3.  Compose yourself!
  People are constantly asking me why I do what I'm doing, and expect me to give answers accounting for my behavior-- to tell stories about my self.  When this happens, I feel obligated to tell stories about my self that portray it as unified, solidary, an autonomous moral agent, rather than as a collection of notions, forces, perceptions and urges grouped around a center whose nature is hard and perhaps even impossible for me to name adequately.  When I let slip the complicated truth about my selfhood, my listeners look at me strangely, as if I am someone they cannot really trust, as if I am confused about my self, which I am.
4.  D___, a storyteller.
  I do the same to other people, without meaning to be mean or make them feel uncomfortable.  When I ask somebody "Why are you doing that?" and they answer with "I dunno" or "Well, I thought... but I kinda wanted to..." then I give them my doubtful look (which on me means that my eyebrows rise up or bunch down, depending, and sometimes I give a wry smile or grimace).  I have a friend named D___ who used to vex me whenever I ran into her once every few months (after we left high school), because when I asked her "So what have you been up to lately?" she would tell long, twisty, sometimes sad and/or sordid stories about her self and its recent activities and encounters with other selves-- stories that didn't make any sense to me.  They seemed to consist of just one episode after another, strung together only by the name (D___) and the body (D___'s) that they referred to in common.  Despite the great risks and losses involved in these isolated scenes, there appeared to be no carryover of experience, no learning, no "I made this mistake once, and now I understand myself better; I won't let it happen to me again".  Often she would smile and laugh while she told these stories; yet I don't think she was very happy at all.  (She's become a much better storyteller in years since, I'm relieved to say.)

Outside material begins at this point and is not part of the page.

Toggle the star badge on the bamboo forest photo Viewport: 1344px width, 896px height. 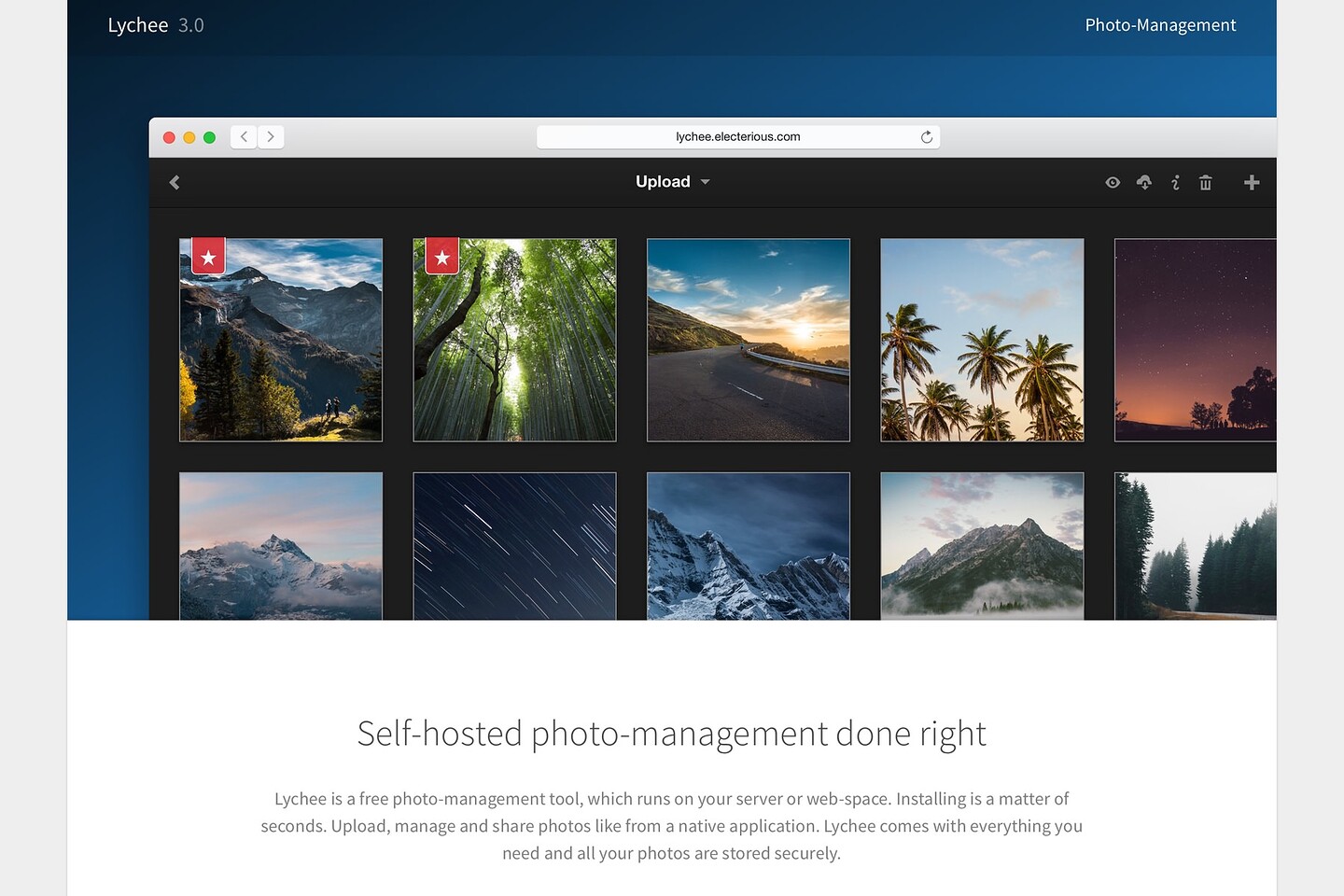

5.  A way to write letters.
  For four and a half years, one of my best friendships was sustained almost solely through correspondence.  M____, who knew me from grade school when my family lived in New Jersey, wrote me a letter the summer after high school graduation, ten years after we'd moved to St. Louis, and I wrote back; the astonishing communion of two souls via travelling pieces of paper that resulted has shaped both of our lives.  Among other things, she's taught me to write good letters.  When I sit down to write a really good letter, I try to recreate for the addressee the setting I'm in-- I'll describe the room, the time of day, what noises are around me, the light I'm writing by, my state of mind-- and little by little bring him or her into my world.  I don't do it all at one sitting; I write the letter in pieces, over the course of a few weeks or a month, as I was making entries in a journal.  Sometimes I hate to send the letter off, because I feel like the period of time I've been writing it has been like a visit from my friend that will end when I put it in an envelope and mail it.  The aim of the writing is to make my friend present to me, and myself present to him or her.  And I find there is another aim as well, when the writing of letters stretches out over a period of time-- because changes can happen so fast (I fall in and out of love, I travel from place to place, I change jobs, schools, I get caught up in things)... I try to write my life as a continuity.  When the transformations happen quickly, I (without falsifying anything) write them slowly.  As I make myself present, I present myself as something stable if not always unified, as an integrity-in-tension, as something capable of being a perpetual and constant friend to M____, as she is to me even when she is far away.  It's such a powerful impulse for me that I've come to think it must be universal, the instinct to present a unified self-- or if it isn't, perhaps it ought to be.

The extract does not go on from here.